Asked by co-host Jim Braude whether there is anything the governor or his administration could do to prevent Chapman's release, Baker said he thinks there is not.
"From our point of view, I don't believe we have options available to us with respect to Wayne Chapman but I certainly think this case raises a number of issues about the current practice and the state of the law and we will file legislation shortly that significantly enhances the penalties for somebody like him who is a serial sex offender," he said.
Baker said his legislation will also include recommendations on how to change the process of releasing someone like Chapman to include having a jury or judge consider whether the prisoner to be released is a danger to themselves or others.
He said his administration is "not sure about this one yet," but told Braude that he envisions his bill will also include some kind of monitoring of sex offenders who are released from being civilly committed.

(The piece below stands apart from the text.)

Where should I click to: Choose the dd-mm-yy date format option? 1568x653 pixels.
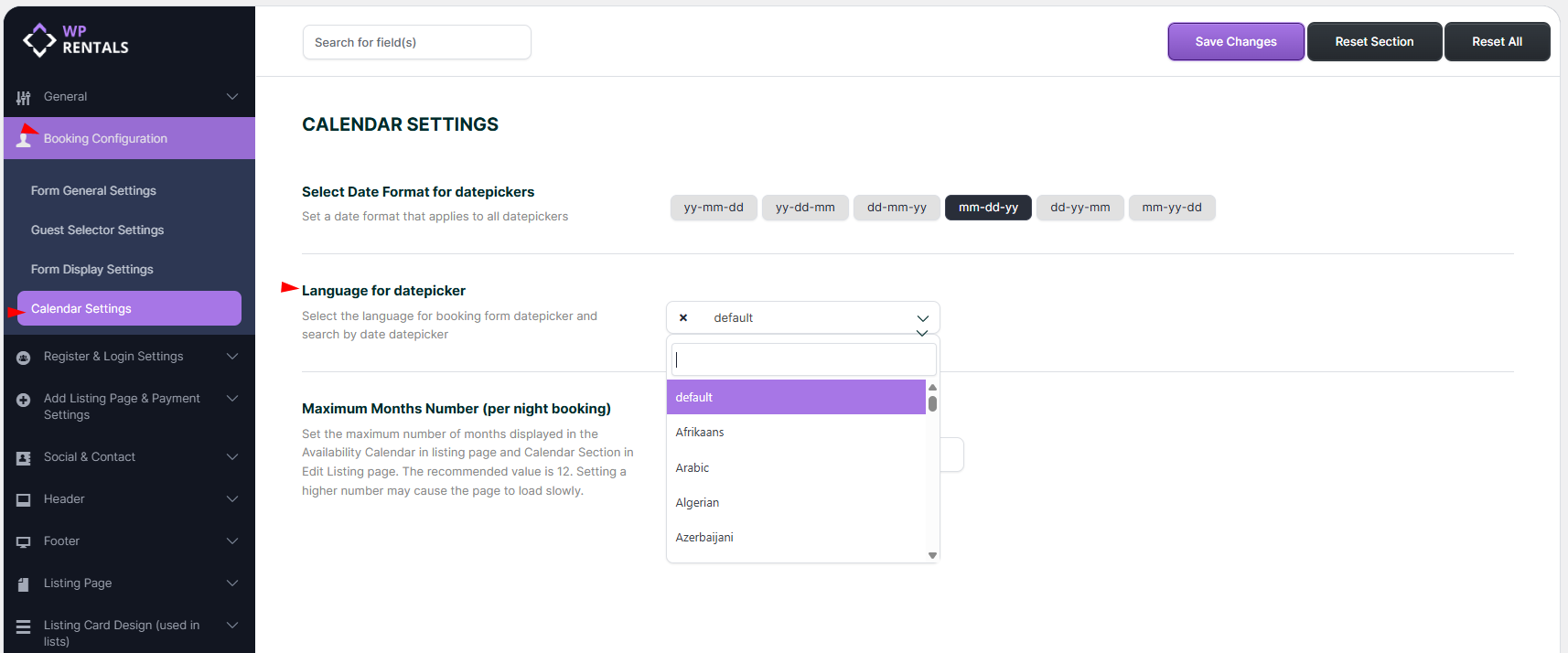pos(897,208)
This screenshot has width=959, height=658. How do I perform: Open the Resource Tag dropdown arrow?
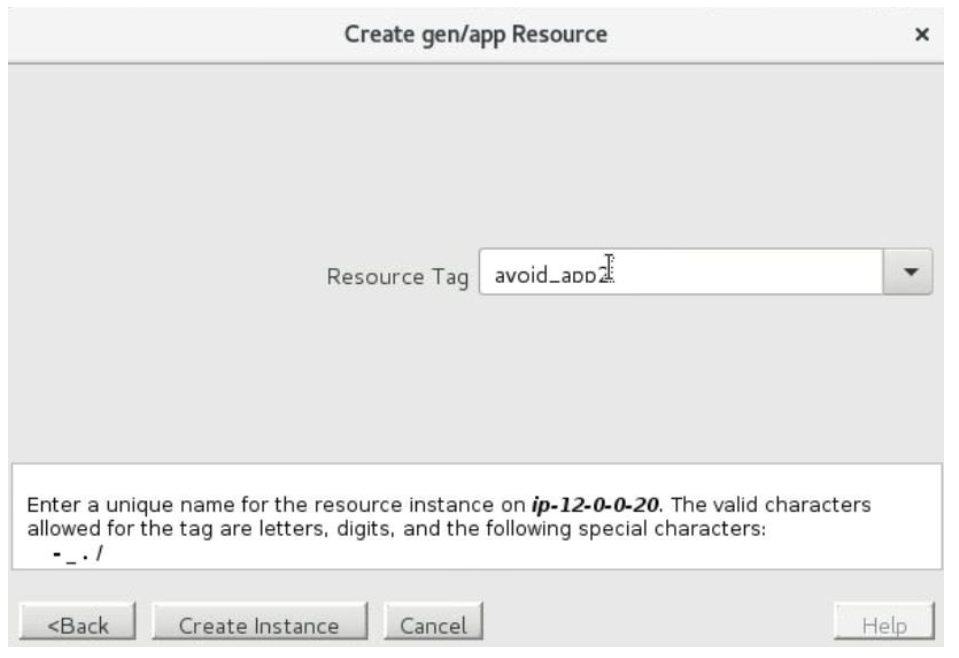pos(909,272)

Baker said his understanding is that neither of the two psychologists who determined Chapman is no longer a danger think that "his behavior or his attitude about any of this has changed at all."
"They're basically making a judgment call, based on his physical condition, that he is no longer physically able to be a danger. I gotta tell you, that's a pretty weak read in my opinion," he said. "And I think because of that we need a process where you need to go back to court and get in front of either a jury or a single justice of some kind before you're simply let go."
The governor on Wednesday also said his administration is talking with the Legislature and legal experts about the possibility of seeking a revival of the death penalty for people convicted of killing a police officer.
Baker has voiced his support for capital punishment for the killing of a police officer in the past and during Wednesday's radio appearance was asked by a caller to explain his support.
"There just aren't a lot of jobs, it's so hard for me to think of ones where people literally every day potentially walk into a life-threatening situation where someone can just take them out in what would seem to be the most routine circumstance of that particular job," he said. "For that reason and that reason only, I believe that for people who take these people out, they deserve to be held to a very high standard and for me that standard would be death."
Baker said he understands "there are huge constitutional issues associated with this" and said his administration has been talking with the Legislature and legal scholars about a possible bill.
The governor said he has "a particular point of view here and I get the fact that it's not one that's shared by everybody and I'm OK with that."
"We get the fact that it is a tall order and a high hill to climb but I just can't think of anybody else who — literally every single day — puts themselves in a position where they're vulnerable to this sort of thing and they deal with people who in many cases don't care, and that bothers me," Baker said.